SET TASKS
**a.** Can you retype the stretch of the CirrusSearch schema page below from "Generates all possible" through "of the field."?
**b.** Which analysis chains does the CirrusSearch schema page below describe under their own headings?

EXCERPTED PASSAGE
§

Extension:CirrusSearch/Schema

CirrusSearch uses Elasticsearch as the underlying search engine. The schema used by CirrusSearch is defined through Elasticsearch index settings and mappings. Both the settings and mappings can be requested from any wiki running CirrusSearch to retrieve the current configuration. Attempts are made to keep the documentation here up to date, but the api responses contain the source of truth.


Analysis Chains Used

edit

CirrusSearch defines a variety of analysis chains that are used throughout the schema to allow search text fields in different way. These are exposed as sub properties when querying elasticsearch. For example the near_match analysis of the title field is typically exposed as title.near_match. There are no strict guarantees about the sub-property naming, but convention is for the property to share the name of the analyzer.

The results of using an analysis chain can be checked with the elasticsearch analyze API. This can be queried on the cloudelastic servers or by importing the settings provided by the cirrus-settings-dump api call into a local elasticsearch instance.

keyword

edit

Strict matching of the property text with the queried text. The text is not split into words, the whole text must match from beginning to end. The property text is truncated to 5000 characters, nothing after the first 5000 characters is taken into consideration when matching.

lowercase_keyword

edit

Identical to keyword, but with icu normalization and folding applied.

near_match

edit

Identical to keyword, but with additional flattening of various space-like tokens to spaces. This is used to power the "Go" functionality of CirrusSearch.

near_match_asciifolding

edit

Identical to lowercase_keyword, but with additional flattening of various space-like tokens to spaces.

plain

edit

Applied to textual content to represent the words in a method very close to the original words. Minimal transformations are applied. This only represents words, various special characters (quotes, commas, etc.) are removed in the tokenization step.

prefix

edit

Generates all possible prefixes of a keyword. ICU normalization is applied along with flattening of various space-like tokens to spaces. Any matching against a prefix must start from the very first character of the field.

§

DATA SECTION
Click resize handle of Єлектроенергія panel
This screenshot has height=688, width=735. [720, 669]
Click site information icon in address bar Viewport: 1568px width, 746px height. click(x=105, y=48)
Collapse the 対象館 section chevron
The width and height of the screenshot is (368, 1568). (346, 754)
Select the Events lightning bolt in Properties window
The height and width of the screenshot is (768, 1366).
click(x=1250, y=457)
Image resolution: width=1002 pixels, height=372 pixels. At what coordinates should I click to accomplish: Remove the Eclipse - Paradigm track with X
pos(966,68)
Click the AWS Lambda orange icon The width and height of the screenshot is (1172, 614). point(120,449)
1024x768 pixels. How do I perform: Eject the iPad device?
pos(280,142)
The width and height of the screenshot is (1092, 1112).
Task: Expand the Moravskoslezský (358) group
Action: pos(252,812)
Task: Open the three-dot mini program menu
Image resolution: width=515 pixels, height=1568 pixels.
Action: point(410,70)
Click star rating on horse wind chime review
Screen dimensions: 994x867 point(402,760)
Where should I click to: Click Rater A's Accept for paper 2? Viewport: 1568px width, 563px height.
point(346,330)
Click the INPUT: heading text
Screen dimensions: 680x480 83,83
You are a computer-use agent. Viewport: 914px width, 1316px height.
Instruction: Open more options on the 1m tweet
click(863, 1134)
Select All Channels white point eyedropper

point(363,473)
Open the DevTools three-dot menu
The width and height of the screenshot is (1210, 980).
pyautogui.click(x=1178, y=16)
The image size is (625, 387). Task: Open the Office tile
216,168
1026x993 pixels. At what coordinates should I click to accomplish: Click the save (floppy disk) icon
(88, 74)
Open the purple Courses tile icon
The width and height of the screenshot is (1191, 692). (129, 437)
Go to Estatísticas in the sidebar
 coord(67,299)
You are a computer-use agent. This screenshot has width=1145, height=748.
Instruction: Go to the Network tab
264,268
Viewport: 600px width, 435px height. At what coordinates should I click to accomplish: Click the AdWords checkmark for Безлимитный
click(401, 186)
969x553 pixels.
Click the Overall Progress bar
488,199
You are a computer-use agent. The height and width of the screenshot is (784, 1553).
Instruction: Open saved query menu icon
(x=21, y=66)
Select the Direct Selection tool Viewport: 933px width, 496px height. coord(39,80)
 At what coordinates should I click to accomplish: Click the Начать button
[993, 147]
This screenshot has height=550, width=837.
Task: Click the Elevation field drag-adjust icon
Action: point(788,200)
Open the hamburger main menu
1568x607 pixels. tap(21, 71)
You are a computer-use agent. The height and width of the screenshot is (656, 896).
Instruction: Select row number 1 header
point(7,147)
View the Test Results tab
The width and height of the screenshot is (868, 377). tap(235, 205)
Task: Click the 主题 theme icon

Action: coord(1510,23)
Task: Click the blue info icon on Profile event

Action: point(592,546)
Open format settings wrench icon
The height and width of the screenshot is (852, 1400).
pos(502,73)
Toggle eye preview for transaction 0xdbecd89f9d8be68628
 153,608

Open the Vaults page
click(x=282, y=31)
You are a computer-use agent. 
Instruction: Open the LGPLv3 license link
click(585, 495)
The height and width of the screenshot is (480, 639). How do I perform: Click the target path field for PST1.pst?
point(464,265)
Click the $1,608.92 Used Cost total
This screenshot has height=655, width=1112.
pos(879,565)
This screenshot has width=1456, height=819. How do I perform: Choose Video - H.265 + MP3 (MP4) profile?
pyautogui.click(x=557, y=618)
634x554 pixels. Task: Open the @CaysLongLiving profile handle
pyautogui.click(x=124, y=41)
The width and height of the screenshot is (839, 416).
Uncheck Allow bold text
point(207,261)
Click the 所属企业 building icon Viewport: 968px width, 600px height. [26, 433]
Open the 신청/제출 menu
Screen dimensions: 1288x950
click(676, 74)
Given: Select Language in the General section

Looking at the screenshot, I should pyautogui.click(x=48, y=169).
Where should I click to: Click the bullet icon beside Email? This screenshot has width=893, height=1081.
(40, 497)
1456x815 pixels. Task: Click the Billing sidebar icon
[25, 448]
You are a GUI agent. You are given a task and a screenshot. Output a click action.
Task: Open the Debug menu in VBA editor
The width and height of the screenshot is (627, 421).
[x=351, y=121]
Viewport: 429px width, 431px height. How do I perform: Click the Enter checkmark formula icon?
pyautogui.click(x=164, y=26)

§

RESULTS FOR THE EXERCISE
**a.**
Generates all possible prefixes of a keyword. ICU normalization is applied along with flattening of various space-like tokens to spaces. Any matching against a prefix must start from the very first character of the field.

**b.**
keyword
lowercase_keyword
near_match
near_match_asciifolding
plain
prefix